*** Opening of Information provided ***
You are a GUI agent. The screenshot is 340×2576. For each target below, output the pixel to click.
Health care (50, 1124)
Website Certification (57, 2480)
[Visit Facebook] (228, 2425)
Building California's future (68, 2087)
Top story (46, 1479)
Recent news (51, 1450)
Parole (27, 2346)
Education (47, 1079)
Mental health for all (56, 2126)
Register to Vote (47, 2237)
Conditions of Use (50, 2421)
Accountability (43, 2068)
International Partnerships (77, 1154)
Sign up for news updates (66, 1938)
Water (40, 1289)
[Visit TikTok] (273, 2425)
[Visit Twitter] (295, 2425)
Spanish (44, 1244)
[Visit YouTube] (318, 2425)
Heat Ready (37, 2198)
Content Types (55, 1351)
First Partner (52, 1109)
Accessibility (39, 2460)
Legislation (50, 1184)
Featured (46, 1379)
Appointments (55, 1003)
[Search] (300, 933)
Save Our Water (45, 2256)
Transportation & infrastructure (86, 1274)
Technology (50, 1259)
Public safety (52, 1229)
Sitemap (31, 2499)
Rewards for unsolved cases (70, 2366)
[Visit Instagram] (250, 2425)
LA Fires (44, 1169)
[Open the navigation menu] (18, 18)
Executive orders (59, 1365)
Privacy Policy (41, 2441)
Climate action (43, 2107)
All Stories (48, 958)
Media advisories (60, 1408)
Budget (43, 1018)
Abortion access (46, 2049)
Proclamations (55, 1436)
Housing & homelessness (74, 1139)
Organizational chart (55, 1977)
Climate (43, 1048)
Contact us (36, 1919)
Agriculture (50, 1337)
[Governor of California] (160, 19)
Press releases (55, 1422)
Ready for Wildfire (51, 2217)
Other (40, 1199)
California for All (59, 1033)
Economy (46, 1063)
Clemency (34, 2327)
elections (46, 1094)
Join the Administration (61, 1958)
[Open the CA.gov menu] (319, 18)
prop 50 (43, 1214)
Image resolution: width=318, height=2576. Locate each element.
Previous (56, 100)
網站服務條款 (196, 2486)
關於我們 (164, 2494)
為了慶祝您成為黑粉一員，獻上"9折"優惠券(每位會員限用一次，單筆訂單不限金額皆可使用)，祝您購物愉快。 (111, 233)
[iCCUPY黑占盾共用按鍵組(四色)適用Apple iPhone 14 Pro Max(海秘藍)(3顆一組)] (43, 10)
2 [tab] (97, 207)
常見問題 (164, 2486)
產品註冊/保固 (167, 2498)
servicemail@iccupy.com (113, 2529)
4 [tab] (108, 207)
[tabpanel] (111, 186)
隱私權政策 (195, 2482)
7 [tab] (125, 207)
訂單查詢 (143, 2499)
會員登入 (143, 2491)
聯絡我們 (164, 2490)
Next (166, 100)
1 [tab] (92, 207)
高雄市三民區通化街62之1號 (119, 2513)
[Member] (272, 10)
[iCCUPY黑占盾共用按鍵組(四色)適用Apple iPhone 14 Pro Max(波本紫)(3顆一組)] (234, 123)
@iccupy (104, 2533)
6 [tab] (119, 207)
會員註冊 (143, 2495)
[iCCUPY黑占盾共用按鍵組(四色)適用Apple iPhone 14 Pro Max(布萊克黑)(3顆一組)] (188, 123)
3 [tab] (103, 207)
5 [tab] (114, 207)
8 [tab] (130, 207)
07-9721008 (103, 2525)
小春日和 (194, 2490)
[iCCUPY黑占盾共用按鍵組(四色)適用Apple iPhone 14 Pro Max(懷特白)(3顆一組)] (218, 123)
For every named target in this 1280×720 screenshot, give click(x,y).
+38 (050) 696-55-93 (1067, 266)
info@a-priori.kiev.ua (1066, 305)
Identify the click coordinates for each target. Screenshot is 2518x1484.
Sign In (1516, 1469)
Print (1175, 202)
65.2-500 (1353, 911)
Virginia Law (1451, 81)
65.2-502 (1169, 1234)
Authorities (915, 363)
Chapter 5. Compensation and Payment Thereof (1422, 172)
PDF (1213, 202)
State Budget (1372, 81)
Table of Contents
*** Close of Information provided ***
* **Exercise objective**:
Write the entries above out again. Match them exactly.

* **Answer for the task**:
You are a GUI agent. The screenshot is 340×2576. For each target below, output the pixel to click.
Health care (50, 1124)
Website Certification (57, 2480)
[Visit Facebook] (228, 2425)
Building California's future (68, 2087)
Top story (46, 1479)
Recent news (51, 1450)
Parole (27, 2346)
Education (47, 1079)
Mental health for all (56, 2126)
Register to Vote (47, 2237)
Conditions of Use (50, 2421)
Accountability (43, 2068)
International Partnerships (77, 1154)
Sign up for news updates (66, 1938)
Water (40, 1289)
[Visit TikTok] (273, 2425)
[Visit Twitter] (295, 2425)
Spanish (44, 1244)
[Visit YouTube] (318, 2425)
Heat Ready (37, 2198)
Content Types (55, 1351)
First Partner (52, 1109)
Accessibility (39, 2460)
Legislation (50, 1184)
Featured (46, 1379)
Appointments (55, 1003)
[Search] (300, 933)
Save Our Water (45, 2256)
Transportation & infrastructure (86, 1274)
Technology (50, 1259)
Public safety (52, 1229)
Sitemap (31, 2499)
Rewards for unsolved cases (70, 2366)
[Visit Instagram] (250, 2425)
LA Fires (44, 1169)
[Open the navigation menu] (18, 18)
Executive orders (59, 1365)
Privacy Policy (41, 2441)
Climate action (43, 2107)
All Stories (48, 958)
Media advisories (60, 1408)
Budget (43, 1018)
Abortion access (46, 2049)
Proclamations (55, 1436)
Housing & homelessness (74, 1139)
Organizational chart (55, 1977)
Climate (43, 1048)
Contact us (36, 1919)
Agriculture (50, 1337)
[Governor of California] (160, 19)
Press releases (55, 1422)
Ready for Wildfire (51, 2217)
Other (40, 1199)
California for All (59, 1033)
Economy (46, 1063)
Clemency (34, 2327)
elections (46, 1094)
Join the Administration (61, 1958)
[Open the CA.gov menu] (319, 18)
prop 50 (43, 1214)
Image resolution: width=318, height=2576. Locate each element.
Previous (56, 100)
網站服務條款 (196, 2486)
關於我們 (164, 2494)
為了慶祝您成為黑粉一員，獻上"9折"優惠券(每位會員限用一次，單筆訂單不限金額皆可使用)，祝您購物愉快。 (111, 233)
[iCCUPY黑占盾共用按鍵組(四色)適用Apple iPhone 14 Pro Max(海秘藍)(3顆一組)] (43, 10)
2 [tab] (97, 207)
常見問題 (164, 2486)
產品註冊/保固 (167, 2498)
servicemail@iccupy.com (113, 2529)
4 [tab] (108, 207)
[tabpanel] (111, 186)
隱私權政策 (195, 2482)
7 [tab] (125, 207)
訂單查詢 (143, 2499)
會員登入 (143, 2491)
聯絡我們 (164, 2490)
Next (166, 100)
1 [tab] (92, 207)
高雄市三民區通化街62之1號 (119, 2513)
[Member] (272, 10)
[iCCUPY黑占盾共用按鍵組(四色)適用Apple iPhone 14 Pro Max(波本紫)(3顆一組)] (234, 123)
@iccupy (104, 2533)
6 [tab] (119, 207)
會員註冊 (143, 2495)
[iCCUPY黑占盾共用按鍵組(四色)適用Apple iPhone 14 Pro Max(布萊克黑)(3顆一組)] (188, 123)
3 [tab] (103, 207)
5 [tab] (114, 207)
8 [tab] (130, 207)
07-9721008 (103, 2525)
小春日和 (194, 2490)
[iCCUPY黑占盾共用按鍵組(四色)適用Apple iPhone 14 Pro Max(懷特白)(3顆一組)] (218, 123)
For every named target in this 1280×720 screenshot, give click(x,y).
+38 (050) 696-55-93 (1067, 266)
info@a-priori.kiev.ua (1066, 305)
Identify the click coordinates for each target. Screenshot is 2518x1484.
Sign In (1516, 1469)
Print (1175, 202)
65.2-500 (1353, 911)
Virginia Law (1451, 81)
65.2-502 (1169, 1234)
Authorities (915, 363)
Chapter 5. Compensation and Payment Thereof (1422, 172)
PDF (1213, 202)
State Budget (1372, 81)
Table of Contents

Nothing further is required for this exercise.